Catálogo da exposição Earthkeeping / Earthshaking – arte, feminismos e ecologia que esteve patente na Galeria Quadrum entre 25 de julho e 4 de outubro de 2020, com curadoria de Vanessa Badagliacca e Giulia Lamoni. Esta edição bilingue (português e inglês) reúne textos de Tobi Maier, Vanessa Badagliacca, Giulia Lamoni, Lucy R. Lippard, Marcello Di Paola, Emilio Tarazona e entrevistas com os artistas Jane Logemann, Janet Culbertson, Merle Temkin, Patricia Johanson, Phyllis Janto, Sabra Moore, Sandy Gellis e Shirley Fuerst. Contém também a reprodução fotográfica das obras expostas e uma peça gráfica de Maura Grimaldi.

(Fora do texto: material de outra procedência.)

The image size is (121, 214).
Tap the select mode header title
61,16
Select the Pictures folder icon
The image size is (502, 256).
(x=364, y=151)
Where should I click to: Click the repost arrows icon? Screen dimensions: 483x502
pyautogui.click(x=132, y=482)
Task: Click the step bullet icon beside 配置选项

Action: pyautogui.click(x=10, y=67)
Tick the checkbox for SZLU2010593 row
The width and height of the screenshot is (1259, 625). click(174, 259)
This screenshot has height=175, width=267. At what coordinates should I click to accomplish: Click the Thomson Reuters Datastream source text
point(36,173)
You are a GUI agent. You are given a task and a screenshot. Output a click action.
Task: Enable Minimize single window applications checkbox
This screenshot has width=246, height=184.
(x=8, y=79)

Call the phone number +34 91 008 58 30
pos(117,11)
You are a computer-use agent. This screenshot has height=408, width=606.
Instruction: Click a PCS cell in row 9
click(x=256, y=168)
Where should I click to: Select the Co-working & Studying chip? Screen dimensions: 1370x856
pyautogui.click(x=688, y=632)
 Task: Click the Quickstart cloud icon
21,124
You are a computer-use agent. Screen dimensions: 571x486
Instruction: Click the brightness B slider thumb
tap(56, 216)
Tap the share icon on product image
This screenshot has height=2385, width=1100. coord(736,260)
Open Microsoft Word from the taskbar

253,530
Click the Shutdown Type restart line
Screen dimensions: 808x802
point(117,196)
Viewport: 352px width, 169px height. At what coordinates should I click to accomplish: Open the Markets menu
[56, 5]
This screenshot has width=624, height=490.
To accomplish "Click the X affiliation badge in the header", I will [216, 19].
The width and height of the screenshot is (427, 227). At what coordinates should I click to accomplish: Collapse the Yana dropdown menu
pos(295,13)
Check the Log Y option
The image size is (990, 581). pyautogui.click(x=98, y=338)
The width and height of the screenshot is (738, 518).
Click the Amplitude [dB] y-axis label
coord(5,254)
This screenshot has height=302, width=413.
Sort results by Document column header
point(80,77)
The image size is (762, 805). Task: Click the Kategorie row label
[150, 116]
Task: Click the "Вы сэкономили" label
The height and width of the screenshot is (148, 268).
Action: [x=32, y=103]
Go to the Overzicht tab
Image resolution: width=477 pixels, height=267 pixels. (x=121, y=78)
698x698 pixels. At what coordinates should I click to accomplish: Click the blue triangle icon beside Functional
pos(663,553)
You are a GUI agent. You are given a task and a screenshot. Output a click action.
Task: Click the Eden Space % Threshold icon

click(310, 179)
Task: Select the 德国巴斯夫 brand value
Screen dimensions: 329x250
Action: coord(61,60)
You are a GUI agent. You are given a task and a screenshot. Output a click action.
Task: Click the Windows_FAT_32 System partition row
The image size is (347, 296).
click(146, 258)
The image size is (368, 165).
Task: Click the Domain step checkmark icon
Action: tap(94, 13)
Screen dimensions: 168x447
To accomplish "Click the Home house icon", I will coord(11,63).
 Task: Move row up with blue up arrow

“Desde as primeiras vagas do feminismo e da influente obra O Segundo Sexo (1949), de Simone de Beauvoir, as subsequentes ondas feministas têm vindo a lutar contra o domínio do modelo patriarcal, da heteronormatividade e da norma cisgénero, num constante esforço para libertar e legitimar a compreensão das pessoas relativamente aos seus próprios géneros e corpos e o seu poder emancipatório na sociedade. Em tempos de intenso debate sobre as alterações climáticas e as políticas de identidade, as questões que esta exposição coloca sobre arte, feminismos e ecologia não podiam ser mais oportunas.”
-Tobi Maier
“Apesar de todas as obras de arte expostas questionarem, de modos diferentes, problemas ambientais e/ou de género, a heterogeneidade palpável dos seus discursos, tanto estéticos como políticos, reflete, de um ponto de vista metodológico, a articulação das múltiplas vozes que compõem o número treze da revista Heresies. Neste sentido, ao mesmo tempo que este projeto curatorial promove uma avaliação histórica do papel pioneiro das mulheres artistas na exploração das relações entre a prática artística e o pensamento ecológico – um processo mais ou menos contemporâneo da emergência dos discursos ecofeministas –, propõe também interligar esta abordagem, e o arquivo que contribuiu para a moldar, com o presente.”
-Giulia Lamoni & Vanessa Badagliacca
“Passaram muitos anos desde que olhei para Heresies 13, embora em 1980-81 tenha sido um projeto apaixonante. Tinha-me esquecido do empolgante conteúdo e da variedade das suas noventa e seis páginas. Quase quarenta anos passados, parece-me simultaneamente visionária e datada. Visionária porque hoje o clima e o ambiente estão no topo das crises mundiais (até mesmo quando uma pandemia se torna dominante – uma pandemia em parte atribuída à destruição dos habitats naturais; uma pandemia que está, ironicamente, a limpar o ar de cidades que se debatiam com um tráfego crescente). Datada porque, infelizmente, a revolta e esperança que expressa se tornaram demasiado familiares. Hoje, a questão é o que poderão os artistas fazer para trazer a crise climática de volta às primeiras páginas.”
-Lucy R. Lippard
“O feminismo e o ambientalismo têm estado envolvidos numa parceria atribulada há cerca de meio século. Juntos travaram lutas emancipatórias de importância primordial e alcançaram muitos êxitos, aprimorando ferramentas conceptuais e críticas que enriqueceram a topografia da análise social de formas inovadoras e para o benefício de todos. Contudo, ecologicamente falando, a perspetiva global – dos sistemas de sistemas – é certamente mais sombria hoje do que quando essa parceria se iniciou. As escalas e os riscos das alterações e dos desafios ambientais têm vindo constantemente a agravar‑se ao mesmo tempo que o planeta encolheu, acomodando o dobro do número de seres humanos que anteriormente existia. A Terra foi drasticamente transformada por forças e estruturas extrativas impulsionadas pela tecnologia que operam a nível mundial.”
-Marcello Di Paola
“Nos feminismos, na ecologia ou na arte, os problemas a enfrentar (e suas possíveis resoluções) não são intrínsecos a um único dispositivo, autónomo ou individualizado. Pelo contrário, distribuem-se através da descontinuidade ou interação de elementos que constituem estruturas (ou sistemas) e, simultaneamente, provocam neles o desencadear de acontecimentos: causas e efeitos muitas vezes distantes uns dos outros, no tempo e no espaço. São forças de ação transdisciplinar, inclusive difíceis de coordenar, atravessando a multiplicidade e encontrando ligações entre as entidades biogeofísicas ou desde a interseccionalidade.”